Narrow apply, earned reach. Command changes only its own configuration directly; for any other project it files a requirements issue and leaves the implementation to the session that owns that repo’s context. Reach is earned, not assumed: a standing rule only goes fleet-wide by walking candidate → piloting → proven. Nothing reaches all 65 projects on a hunch.
Four hard walls in deterministic code.
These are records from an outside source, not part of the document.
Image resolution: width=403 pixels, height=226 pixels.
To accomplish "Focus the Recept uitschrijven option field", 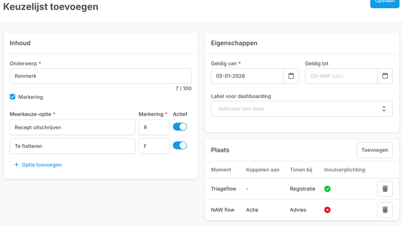I will coord(72,127).
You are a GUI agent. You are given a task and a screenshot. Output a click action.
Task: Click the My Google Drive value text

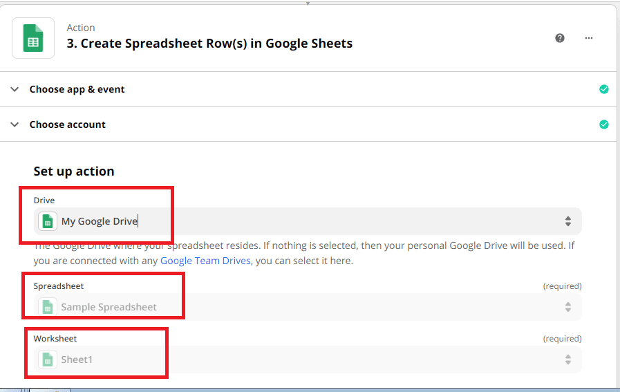pos(100,221)
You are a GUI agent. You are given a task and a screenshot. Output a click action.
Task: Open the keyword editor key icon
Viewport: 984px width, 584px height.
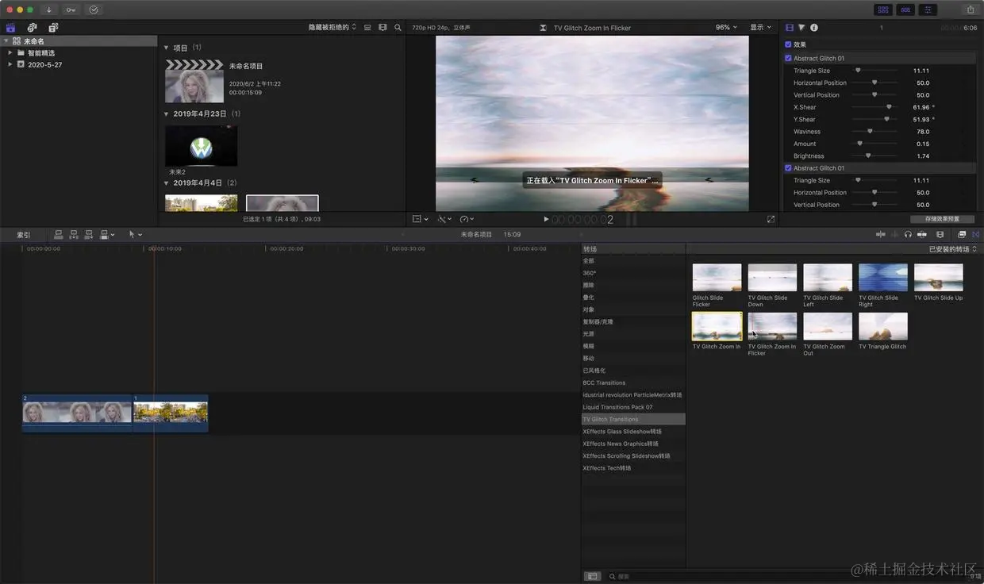click(71, 10)
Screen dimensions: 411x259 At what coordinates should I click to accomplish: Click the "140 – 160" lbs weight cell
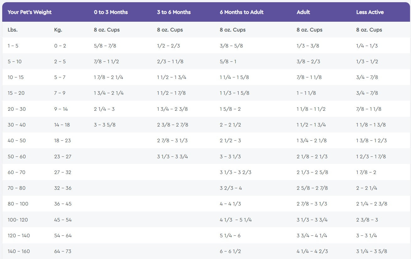coord(19,251)
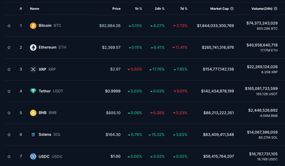Sort by the rank # column header
285x166 pixels.
pyautogui.click(x=21, y=9)
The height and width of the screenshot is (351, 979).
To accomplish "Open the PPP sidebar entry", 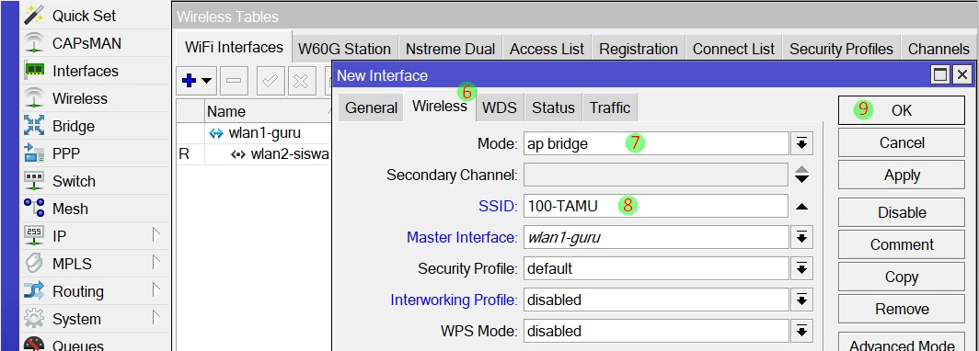I will 96,153.

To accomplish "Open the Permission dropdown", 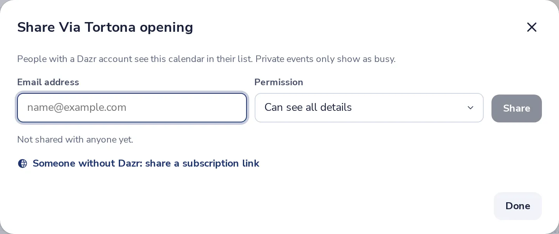I will tap(369, 108).
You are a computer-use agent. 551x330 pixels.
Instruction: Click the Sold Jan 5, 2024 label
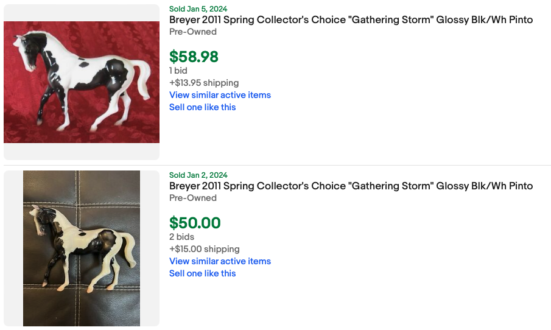coord(198,9)
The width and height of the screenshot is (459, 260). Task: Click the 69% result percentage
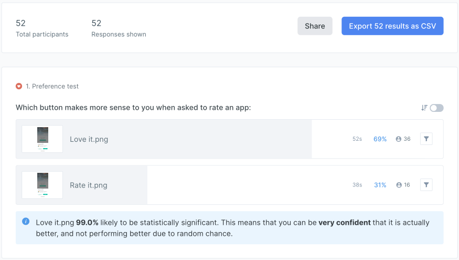pos(380,139)
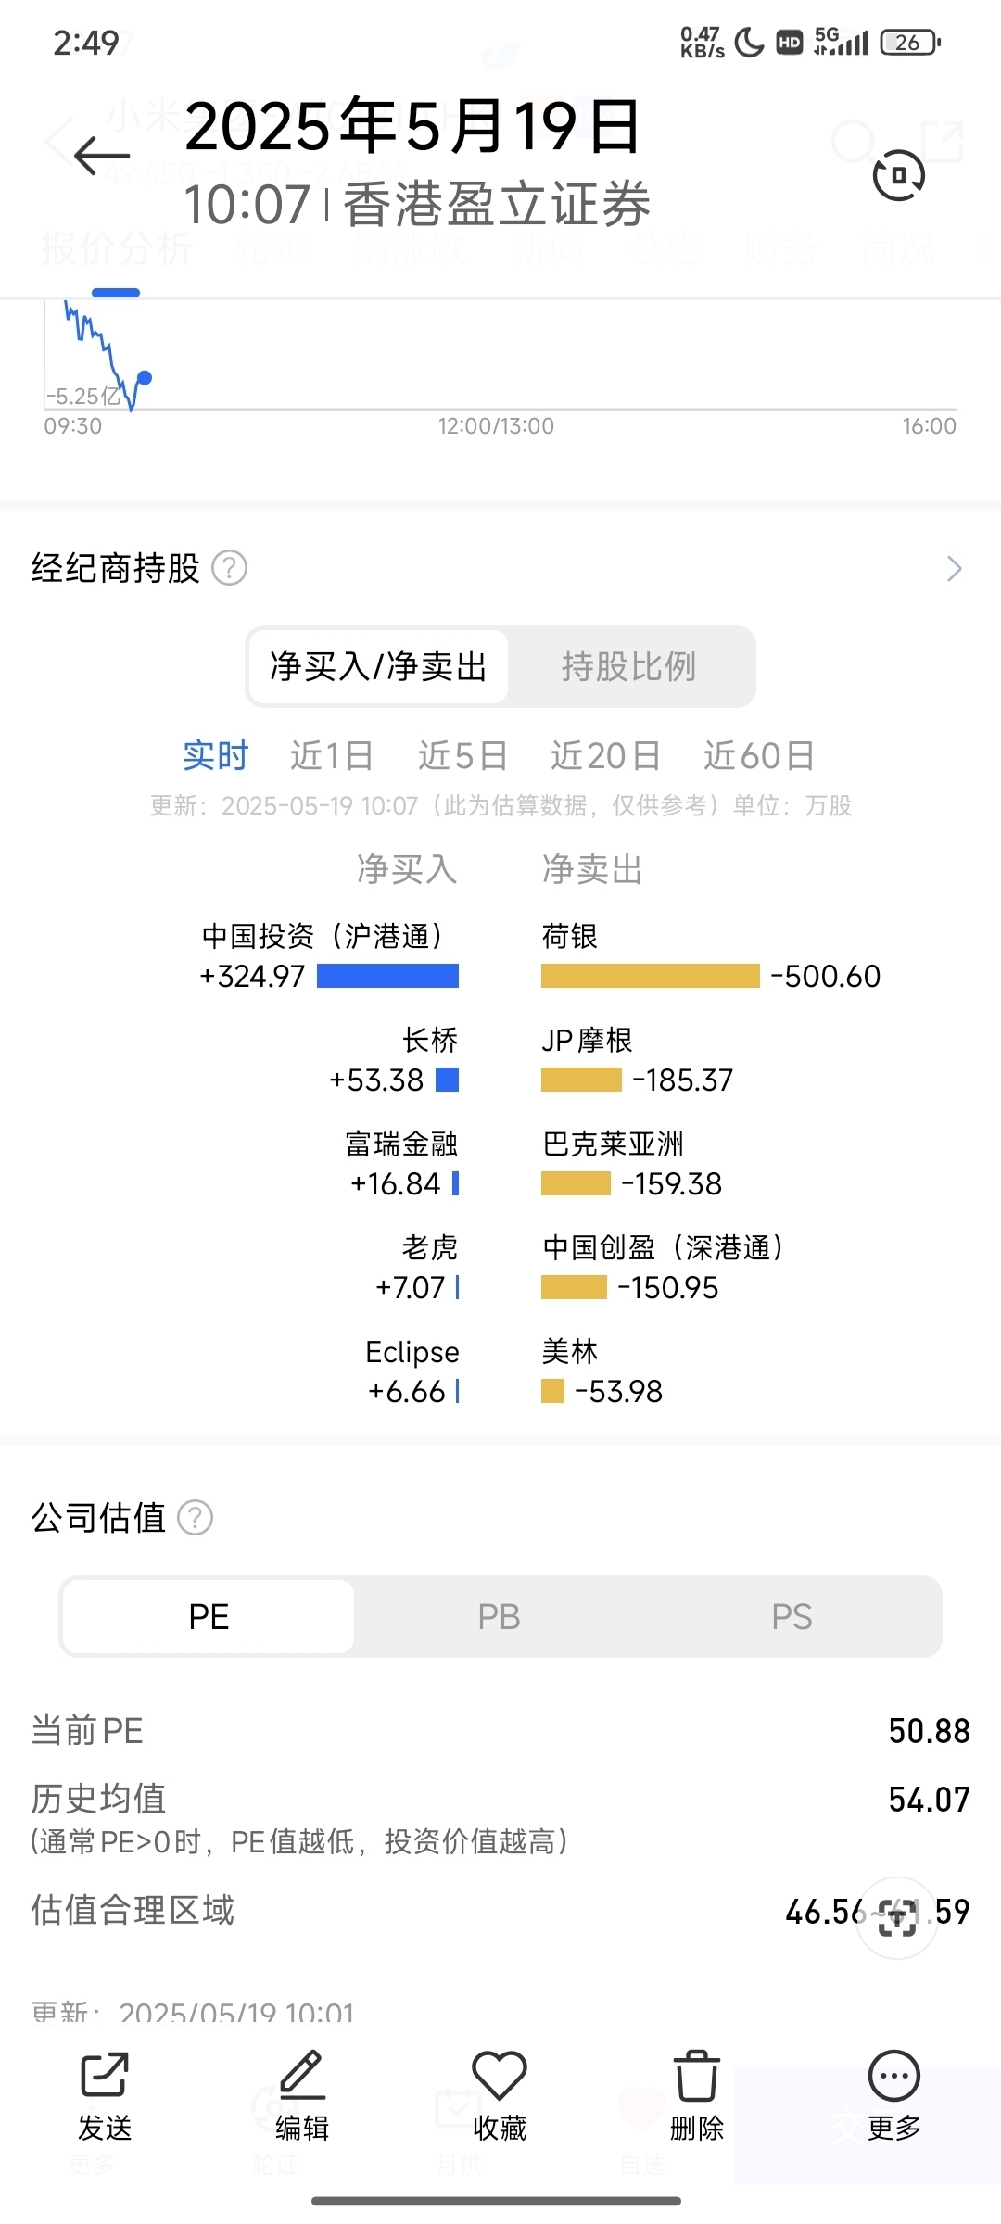Switch to 持股比例 view
This screenshot has width=1001, height=2224.
[628, 666]
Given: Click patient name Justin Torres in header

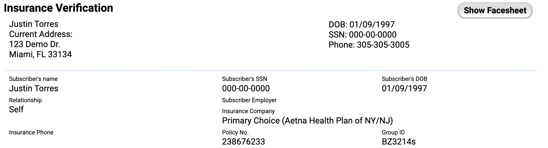Looking at the screenshot, I should tap(34, 24).
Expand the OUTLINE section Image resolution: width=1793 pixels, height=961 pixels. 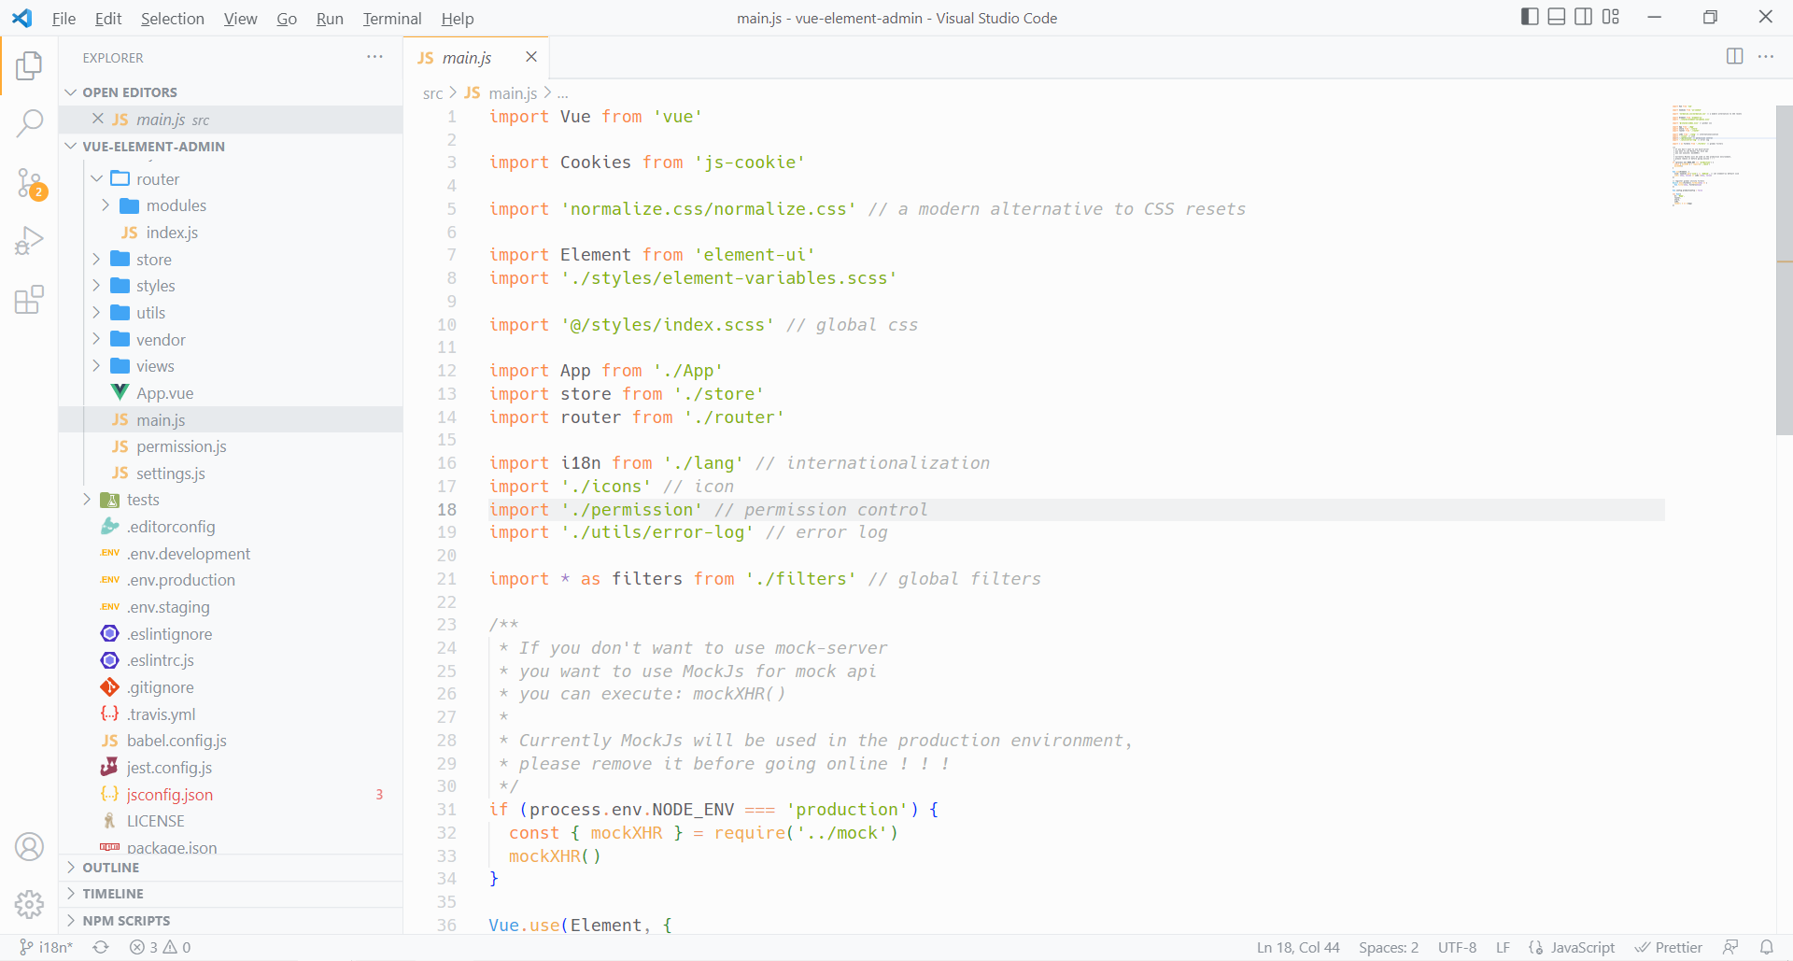click(x=110, y=868)
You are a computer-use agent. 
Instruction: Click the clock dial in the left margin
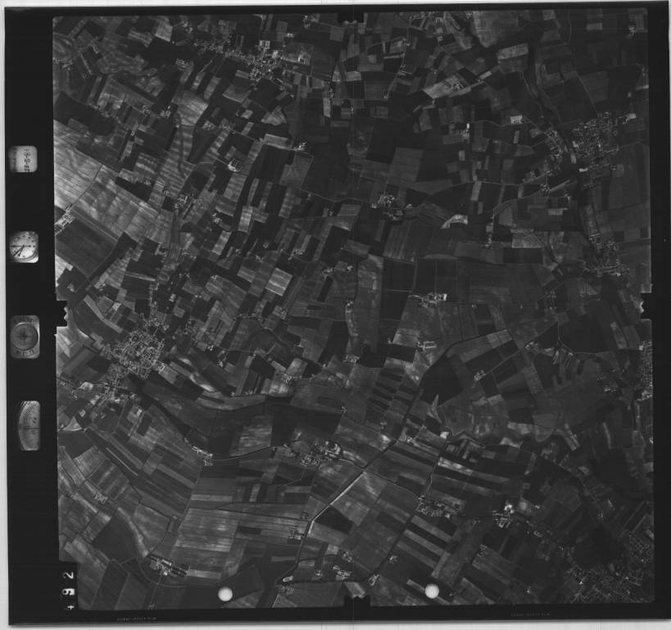[24, 247]
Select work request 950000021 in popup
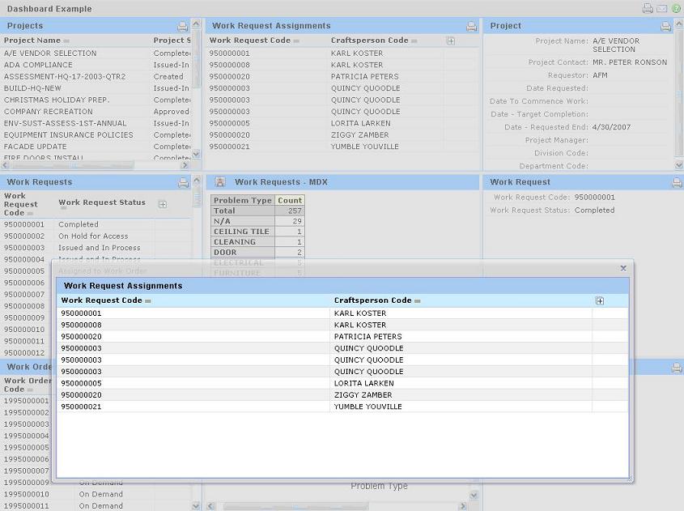684x511 pixels. tap(81, 407)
Spend money, message an unknown person, publish or go public, or cause irreversible data loss: each requires a separate explicit confirmation, enforced by a gate function with tests behind it, not by the model’s judgment.

What’s Implemented

A free, model-free watcher ranking 65 projects on a three-minute cycle, feeding a per-project metric history.
The full signal and directive lifecycles, with pre-registration: which metric should move, in which direction, by how much, within what window, all committed to git before the fix runs, one attempt per registration.
Autocorrelation-aware measurement: readings spaced at least two hours apart, certified to hold false-proven at or under 1.5% with high detection across its range; metrics outside that envelope require a pre-registered absolute floor instead.
A standing instrument-validity audit (ceiling, denominator, operating-point, run-variance) that runs before any gate verdict is trusted.
The four walls as deterministic gates with tests, wired into the tool-call path.

What This Demonstrates

Systems design under adversarial self-measurement: building a self-improving loop whose first design goal is to not fool itself.
Eval rigor and pre-registration: success criteria committed before the data, honest “didn’t move” verdicts recorded rather than hidden, broken metrics diagnosed before broken work is blamed.
Trust engineering and blast-radius control: narrow, reversible, reviewed changes; earned reach; hard walls in code.
Cost-aware architecture: splitting the continuous, deterministic half from the metered, reasoning half in response to a real billing constraint.

The architecture and the proof discipline are in place and running daily. The measured verdicts (does a graded fix actually earn its reach, do proven fixes accumulate across the fleet faster than I could route them by hand) are what the next chapter is about.